O livro de Hugo Gonçalves é também um enfretamento; a tentativa de, ao lançar luz sobre um assunto aprisionado à região dos interditos, refazer devidamente o luto, um movimento que, embora longamente encenado desde quando a jovem mãe deixa uma família desamparada pela sua ausência, nunca é realmente vivenciado, seja porque a figura ausente deixara seu lugar muito antes da morte — o agravamento da doença a afasta do convívio familiar para tratamentos na Inglaterra —, seja porque os que ficam vivem isolados, à sua maneira, a tarefa de maturação da morte, até que buscam outra vez recuperar a ordem lacunar com a reconstituição da família, um trato assumido pelas decisões tomadas pela figura paterna, o núcleo desse pequeno grupo.
 
Uma das atitudes do pai, além do silêncio que imprime aos filhos e da retomada da ordem familiar com um novo casamento, é a de apagamento contínuo da memória da morta.
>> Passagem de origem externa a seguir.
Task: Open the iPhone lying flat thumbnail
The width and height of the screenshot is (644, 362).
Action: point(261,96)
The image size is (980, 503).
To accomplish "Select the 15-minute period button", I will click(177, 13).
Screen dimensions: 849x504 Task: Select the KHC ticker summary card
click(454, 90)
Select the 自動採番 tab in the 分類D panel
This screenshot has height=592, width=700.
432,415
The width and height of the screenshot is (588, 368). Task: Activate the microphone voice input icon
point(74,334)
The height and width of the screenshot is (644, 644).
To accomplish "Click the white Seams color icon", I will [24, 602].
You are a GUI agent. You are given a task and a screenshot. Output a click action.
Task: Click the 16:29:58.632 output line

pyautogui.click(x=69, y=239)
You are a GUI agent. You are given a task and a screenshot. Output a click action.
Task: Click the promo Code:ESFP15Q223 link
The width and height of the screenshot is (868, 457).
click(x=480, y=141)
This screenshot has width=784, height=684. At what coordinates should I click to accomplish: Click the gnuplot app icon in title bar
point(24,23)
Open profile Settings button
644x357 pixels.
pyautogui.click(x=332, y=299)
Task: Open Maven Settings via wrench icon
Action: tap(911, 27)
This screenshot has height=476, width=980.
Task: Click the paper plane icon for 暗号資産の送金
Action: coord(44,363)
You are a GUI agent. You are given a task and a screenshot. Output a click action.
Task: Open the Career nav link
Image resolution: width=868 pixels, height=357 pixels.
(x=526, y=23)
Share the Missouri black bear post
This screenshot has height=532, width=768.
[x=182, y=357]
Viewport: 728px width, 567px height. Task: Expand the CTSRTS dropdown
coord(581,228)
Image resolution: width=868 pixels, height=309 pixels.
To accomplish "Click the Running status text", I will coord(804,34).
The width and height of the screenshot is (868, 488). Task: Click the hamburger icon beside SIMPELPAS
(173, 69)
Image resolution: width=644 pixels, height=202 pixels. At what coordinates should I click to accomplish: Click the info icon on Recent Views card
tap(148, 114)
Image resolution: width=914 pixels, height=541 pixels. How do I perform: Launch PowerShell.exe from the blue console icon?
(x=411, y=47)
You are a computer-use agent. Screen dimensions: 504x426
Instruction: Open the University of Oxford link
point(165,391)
Não é possível fazer acusações de escolhas, mesmo porque cada geração ou ajuntamento familiar processa uma circunstância como essa de maneira diferente. No caso aqui falamos sobre uma família cujas raízes ainda estão assentadas ao tempo da longa noite que se abateu sobre Portugal só vencida com a Revolução dos Cravos em 1975. Os modos de agir, em todos os níveis, ou seja, dentro e fora do âmbito do grupo, estão de alguma maneira marcados do resquício do autoritarismo e das forças de domínio genuinamente opressivas e centradas no poder de mando do masculino. Nem é preciso dizer que o reduto do pai na tríade Deus, Pátria e Família, sempre se marca pela imposição, pelo silêncio para quaisquer temas sobre os quais os envolvidos atribuam a impossibilidade de desenvolvê-lo e a morte é um deles, como será a sexualidade, para citar outro assunto-tabu nesse reduto.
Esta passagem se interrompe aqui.